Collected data
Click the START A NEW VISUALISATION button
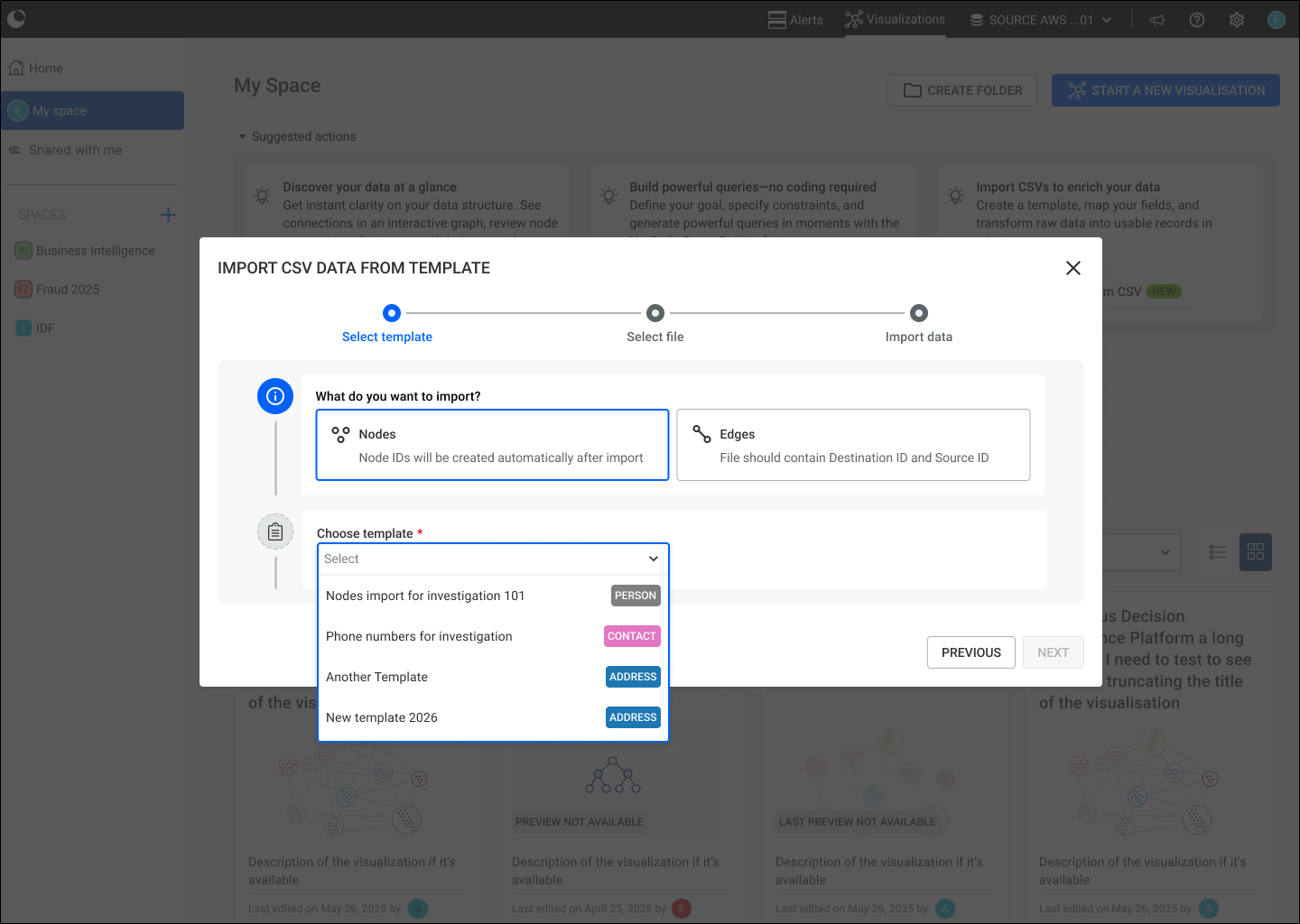The height and width of the screenshot is (924, 1300). [x=1165, y=90]
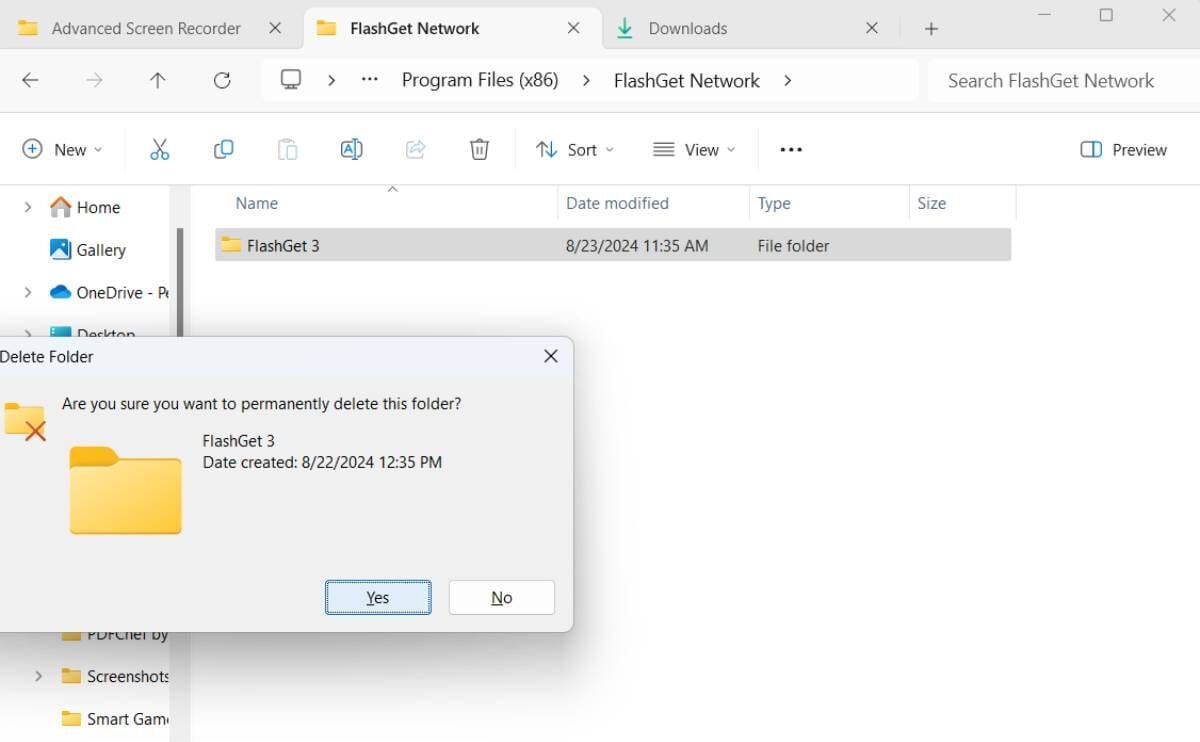Cancel deletion with the No button
1200x742 pixels.
pos(501,598)
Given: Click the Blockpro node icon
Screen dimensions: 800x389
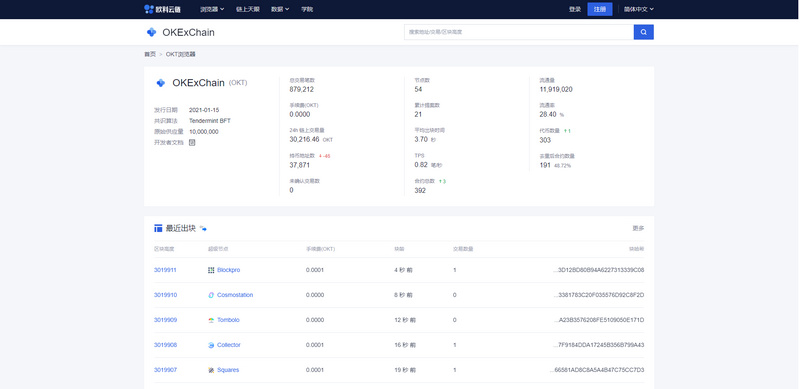Looking at the screenshot, I should coord(211,270).
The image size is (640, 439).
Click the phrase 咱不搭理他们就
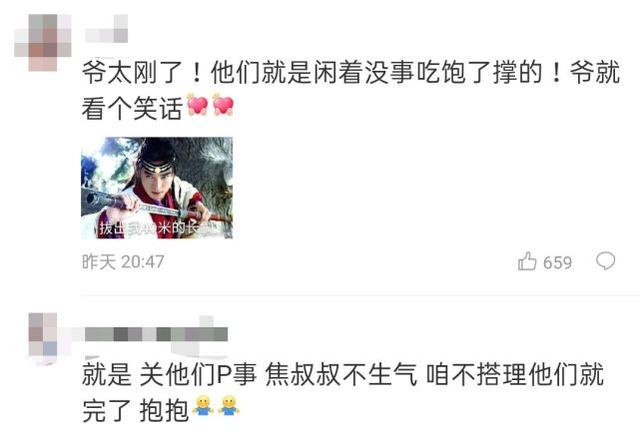click(x=515, y=374)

Directions for this task
Print the data exactly, from its first line to the line containing "Given: Click the Blockpro node icon", both included. Omit the pictures.

Solution to this exercise
Click the START A NEW VISUALISATION button
The height and width of the screenshot is (924, 1300). [x=1165, y=90]
Cancel deletion with the No button
1200x742 pixels.
pos(501,598)
Given: Click the Blockpro node icon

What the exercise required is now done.